Suite à l’assassinat d’un officier de la police camerounaise par un élément de la Séléka, les autorités camerounaises ont fermé leur frontière terrestre avec la République centrafricaine (RCA), a-t-on appris de source officielle
L’officier de police Félix Dalle Ngando, chef du poste frontière de Toktoyo, a été abattu dans la nuit du 19 au 20 août après une altercation avec le lieutenant Hassan, identifié comme appartenant à la Séléka, « un élément égaré ». Cet acte isolé a amené le gouverneur de la provenance de l’Est, Samuel Dieudonné Ivaha Diboua, a tempérer les ardeurs. « Il n’y a pas de guerre entre le Cameroun et la Centrafrique », a-t-il déclaré, tout en appelant les populations de la région à la vigilance et aux commerçants qui avaient fermé boutique à rouvrir leurs échoppes.
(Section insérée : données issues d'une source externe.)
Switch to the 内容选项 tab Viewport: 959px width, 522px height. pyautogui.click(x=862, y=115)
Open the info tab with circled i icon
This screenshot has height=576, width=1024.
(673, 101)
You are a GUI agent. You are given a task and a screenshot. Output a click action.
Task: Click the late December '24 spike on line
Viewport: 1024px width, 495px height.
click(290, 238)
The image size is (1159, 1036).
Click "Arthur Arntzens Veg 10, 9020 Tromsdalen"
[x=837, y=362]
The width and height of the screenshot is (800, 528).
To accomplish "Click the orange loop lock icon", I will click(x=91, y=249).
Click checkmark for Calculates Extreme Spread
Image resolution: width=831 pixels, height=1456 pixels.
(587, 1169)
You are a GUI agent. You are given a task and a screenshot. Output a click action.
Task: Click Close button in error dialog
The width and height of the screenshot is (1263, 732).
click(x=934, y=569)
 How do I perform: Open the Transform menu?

Ce drame s’ajoute cependant à de multiples exactions avérées imputées à des éléments de la Séléka du côté camerounais de la frontière, qui avaient déjà coûté la vie à un fonctionnaire des impôts au poste de contrôle de Garoua-Boulaï. Le climat reste à l’apaisement. Le Cameroun ayant pris part récemment à la célébration des 53 ans d’indépendance de la RCA, et à l’intronisation du président centrafricain, Michel Djotodia.
La RCA, ne disposant pas façade maritime, utilise le tronçon routier camerounais pour acheminer ses importations et ses exportations au port de Douala.